An American citizen accused of being a fighter for Islamic State is stranded in the no-man's land between the borders of Turkey and Greece after Ankara deported him.
Turkey's Demiroren News Agency has identified the man as Muhammed Darwis B, an American of Jordanian dissent.
Turkish officials told AFP that he had refused to be sent back to the United States, and asked to be sent to Greece instead. Greek authorities had refused to receive him.
President of the Center for Analysis of Terrorism in France, Jean-Charles Brisard, tweeted a video from local Turkish media that appeared to show an unidentified man, dressed in black, waving to cameras and standing just beyond the Turkish border.

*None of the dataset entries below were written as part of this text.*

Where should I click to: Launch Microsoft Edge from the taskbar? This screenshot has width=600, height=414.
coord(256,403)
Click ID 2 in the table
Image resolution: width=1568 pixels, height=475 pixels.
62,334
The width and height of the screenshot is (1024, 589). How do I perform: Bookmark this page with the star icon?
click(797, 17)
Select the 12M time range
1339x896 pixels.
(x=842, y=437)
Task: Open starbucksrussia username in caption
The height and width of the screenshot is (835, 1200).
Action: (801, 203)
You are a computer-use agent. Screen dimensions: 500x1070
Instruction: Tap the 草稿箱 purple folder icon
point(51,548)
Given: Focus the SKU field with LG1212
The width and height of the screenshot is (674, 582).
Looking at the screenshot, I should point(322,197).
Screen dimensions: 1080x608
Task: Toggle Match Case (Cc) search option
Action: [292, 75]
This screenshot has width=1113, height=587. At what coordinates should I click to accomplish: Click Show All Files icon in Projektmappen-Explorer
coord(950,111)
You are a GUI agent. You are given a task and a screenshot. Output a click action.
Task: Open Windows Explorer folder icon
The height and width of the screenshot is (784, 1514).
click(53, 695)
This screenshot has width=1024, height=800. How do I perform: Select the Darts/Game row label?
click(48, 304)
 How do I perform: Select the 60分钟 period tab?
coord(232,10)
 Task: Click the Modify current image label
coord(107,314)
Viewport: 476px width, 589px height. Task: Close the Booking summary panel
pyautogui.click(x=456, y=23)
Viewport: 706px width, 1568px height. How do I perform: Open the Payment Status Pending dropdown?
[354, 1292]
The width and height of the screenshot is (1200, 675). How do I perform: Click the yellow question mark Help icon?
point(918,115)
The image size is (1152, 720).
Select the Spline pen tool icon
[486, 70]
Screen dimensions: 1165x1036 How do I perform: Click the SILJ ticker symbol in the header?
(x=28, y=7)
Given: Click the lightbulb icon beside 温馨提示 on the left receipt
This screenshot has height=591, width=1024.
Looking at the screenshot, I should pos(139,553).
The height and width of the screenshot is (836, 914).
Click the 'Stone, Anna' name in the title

"A jihadist American expelled by Turkey to Greece is literally stuck in the buffer zone separating the two countries after Greece's refusal to allow entry into the country," a translation of Brisard's tweet said.
He was deported Monday as was a Dutch national. It is not known what became of the Dutchman.
The deportations come just weeks after the interior minister said Turkey was not a "hotel'' for IS fighters. Turkish officials have criticized the West for refusing to take back their citizens who joined Islamic State as it fought to establish a Caliphate in parts of Iraq and Syria.
A State Department spokeswoman said Monday Washington was "aware of reports of the detainment of a U.S. citizen by Turkish authorities. Due to privacy considerations, we have no further comment."
Turkish President Recep Tayyip Erdogan has said that some 2,500 foreign IS fighters are in prison in Turkey. He has vowed to deport all of them.
Asked to comment on the American's predicament Tuesday, Erdogan said, "Whether [the deported Isis fighters] are stuck there at the border it doesn't concern us. We will continue to send them. Whether they take them or not, it is not our concern."
Also Tuesday, Irish Foreign Minister Simon Coveney said an Irish citizen and her two-year-old daughter, who are also set to be deported by Turkey, have the right to return to Ireland. It is not clear when Lisa Smith and her daughter are to be deported.
"The Taoiseach (prime minister) and I have always been clear that the adult in question, as an Irish citizen, is entitled to consular assistance and has the right to return to Ireland," Coveney told the Irish parliament.
Irish Prime Minister Leo Varadkar had earlier said that a security assessment would need to be carried out to ensure that Smith "does not become a threat to life and limb in Ireland."
Smith was a private in the military and member of the Irish Air Corps. She quit the military service when she converted to Islam in 2011. She is thought to have gone to Syria in 2015 and later married British jihadi Sajid Aslam, who she says was killed.